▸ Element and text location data

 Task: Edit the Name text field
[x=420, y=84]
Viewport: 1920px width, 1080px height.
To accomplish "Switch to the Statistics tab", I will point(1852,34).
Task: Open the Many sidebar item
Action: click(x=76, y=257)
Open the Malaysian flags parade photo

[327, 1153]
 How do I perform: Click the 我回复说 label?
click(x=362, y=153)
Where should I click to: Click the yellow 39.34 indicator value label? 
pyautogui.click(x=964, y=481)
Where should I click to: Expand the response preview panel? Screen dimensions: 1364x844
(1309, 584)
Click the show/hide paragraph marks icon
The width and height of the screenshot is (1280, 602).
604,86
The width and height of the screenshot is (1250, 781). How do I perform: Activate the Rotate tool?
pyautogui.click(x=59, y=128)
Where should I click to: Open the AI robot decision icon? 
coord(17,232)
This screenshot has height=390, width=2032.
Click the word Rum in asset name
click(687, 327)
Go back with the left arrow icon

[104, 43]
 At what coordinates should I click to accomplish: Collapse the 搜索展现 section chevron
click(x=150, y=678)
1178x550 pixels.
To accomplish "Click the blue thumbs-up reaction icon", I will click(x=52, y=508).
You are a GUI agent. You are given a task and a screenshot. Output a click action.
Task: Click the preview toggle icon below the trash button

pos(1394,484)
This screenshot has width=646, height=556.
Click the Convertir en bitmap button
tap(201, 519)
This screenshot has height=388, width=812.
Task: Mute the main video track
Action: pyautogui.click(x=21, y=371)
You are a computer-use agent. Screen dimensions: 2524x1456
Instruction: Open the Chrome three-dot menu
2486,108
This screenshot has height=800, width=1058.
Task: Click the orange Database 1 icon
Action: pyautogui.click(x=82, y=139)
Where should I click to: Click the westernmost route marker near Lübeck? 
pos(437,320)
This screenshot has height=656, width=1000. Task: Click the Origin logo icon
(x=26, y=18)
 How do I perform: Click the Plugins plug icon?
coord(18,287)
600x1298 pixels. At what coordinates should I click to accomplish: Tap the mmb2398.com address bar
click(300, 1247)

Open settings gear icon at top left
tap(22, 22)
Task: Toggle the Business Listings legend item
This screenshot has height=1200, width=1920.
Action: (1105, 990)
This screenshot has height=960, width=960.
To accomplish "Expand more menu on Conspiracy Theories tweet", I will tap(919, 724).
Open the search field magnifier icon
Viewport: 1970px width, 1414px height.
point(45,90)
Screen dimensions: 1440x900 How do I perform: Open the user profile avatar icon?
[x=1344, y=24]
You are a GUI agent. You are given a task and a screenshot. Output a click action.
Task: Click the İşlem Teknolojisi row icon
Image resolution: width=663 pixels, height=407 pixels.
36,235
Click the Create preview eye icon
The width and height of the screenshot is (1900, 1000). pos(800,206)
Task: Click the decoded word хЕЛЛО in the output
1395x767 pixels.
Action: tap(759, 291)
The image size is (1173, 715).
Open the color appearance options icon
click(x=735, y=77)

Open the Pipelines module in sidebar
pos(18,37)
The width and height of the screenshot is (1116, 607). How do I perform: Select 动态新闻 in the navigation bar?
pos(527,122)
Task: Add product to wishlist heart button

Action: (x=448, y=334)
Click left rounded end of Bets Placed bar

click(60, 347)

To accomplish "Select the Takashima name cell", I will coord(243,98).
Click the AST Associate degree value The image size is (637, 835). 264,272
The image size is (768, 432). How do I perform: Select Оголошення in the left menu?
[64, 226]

▸ WHAT TO DO
Rewrite all of the items above, replacing each occurrence of "How do I perform:" with "How can I carry out:" and keeping everything else identical.

▸ RESPONSE TO THE EXERCISE
 Task: Edit the Name text field
[x=420, y=84]
Viewport: 1920px width, 1080px height.
To accomplish "Switch to the Statistics tab", I will point(1852,34).
Task: Open the Many sidebar item
Action: click(x=76, y=257)
Open the Malaysian flags parade photo

[327, 1153]
 How can I carry out: Click the 我回复说 label?
click(x=362, y=153)
Where should I click to: Click the yellow 39.34 indicator value label? 
pyautogui.click(x=964, y=481)
Where should I click to: Expand the response preview panel? Screen dimensions: 1364x844
(1309, 584)
Click the show/hide paragraph marks icon
The width and height of the screenshot is (1280, 602).
604,86
The width and height of the screenshot is (1250, 781). How can I carry out: Activate the Rotate tool?
pyautogui.click(x=59, y=128)
Where should I click to: Open the AI robot decision icon? 
coord(17,232)
This screenshot has height=390, width=2032.
Click the word Rum in asset name
click(687, 327)
Go back with the left arrow icon

[104, 43]
 At what coordinates should I click to accomplish: Collapse the 搜索展现 section chevron
click(x=150, y=678)
1178x550 pixels.
To accomplish "Click the blue thumbs-up reaction icon", I will click(x=52, y=508).
You are a GUI agent. You are given a task and a screenshot. Output a click action.
Task: Click the preview toggle icon below the trash button

pos(1394,484)
This screenshot has width=646, height=556.
Click the Convertir en bitmap button
tap(201, 519)
This screenshot has height=388, width=812.
Task: Mute the main video track
Action: pyautogui.click(x=21, y=371)
You are a computer-use agent. Screen dimensions: 2524x1456
Instruction: Open the Chrome three-dot menu
2486,108
This screenshot has height=800, width=1058.
Task: Click the orange Database 1 icon
Action: pyautogui.click(x=82, y=139)
Where should I click to: Click the westernmost route marker near Lübeck? 
pos(437,320)
This screenshot has height=656, width=1000. Task: Click the Origin logo icon
(x=26, y=18)
 How can I carry out: Click the Plugins plug icon?
coord(18,287)
600x1298 pixels. At what coordinates should I click to accomplish: Tap the mmb2398.com address bar
click(300, 1247)

Open settings gear icon at top left
tap(22, 22)
Task: Toggle the Business Listings legend item
This screenshot has height=1200, width=1920.
Action: (1105, 990)
This screenshot has height=960, width=960.
To accomplish "Expand more menu on Conspiracy Theories tweet", I will tap(919, 724).
Open the search field magnifier icon
Viewport: 1970px width, 1414px height.
point(45,90)
Screen dimensions: 1440x900 How can I carry out: Open the user profile avatar icon?
[x=1344, y=24]
You are a GUI agent. You are given a task and a screenshot. Output a click action.
Task: Click the İşlem Teknolojisi row icon
Image resolution: width=663 pixels, height=407 pixels.
36,235
Click the Create preview eye icon
The width and height of the screenshot is (1900, 1000). pos(800,206)
Task: Click the decoded word хЕЛЛО in the output
1395x767 pixels.
Action: tap(759, 291)
The image size is (1173, 715).
Open the color appearance options icon
click(x=735, y=77)

Open the Pipelines module in sidebar
pos(18,37)
The width and height of the screenshot is (1116, 607). How can I carry out: Select 动态新闻 in the navigation bar?
pos(527,122)
Task: Add product to wishlist heart button

Action: (x=448, y=334)
Click left rounded end of Bets Placed bar

click(60, 347)

To accomplish "Select the Takashima name cell", I will coord(243,98).
Click the AST Associate degree value The image size is (637, 835). 264,272
The image size is (768, 432). How can I carry out: Select Оголошення in the left menu?
[64, 226]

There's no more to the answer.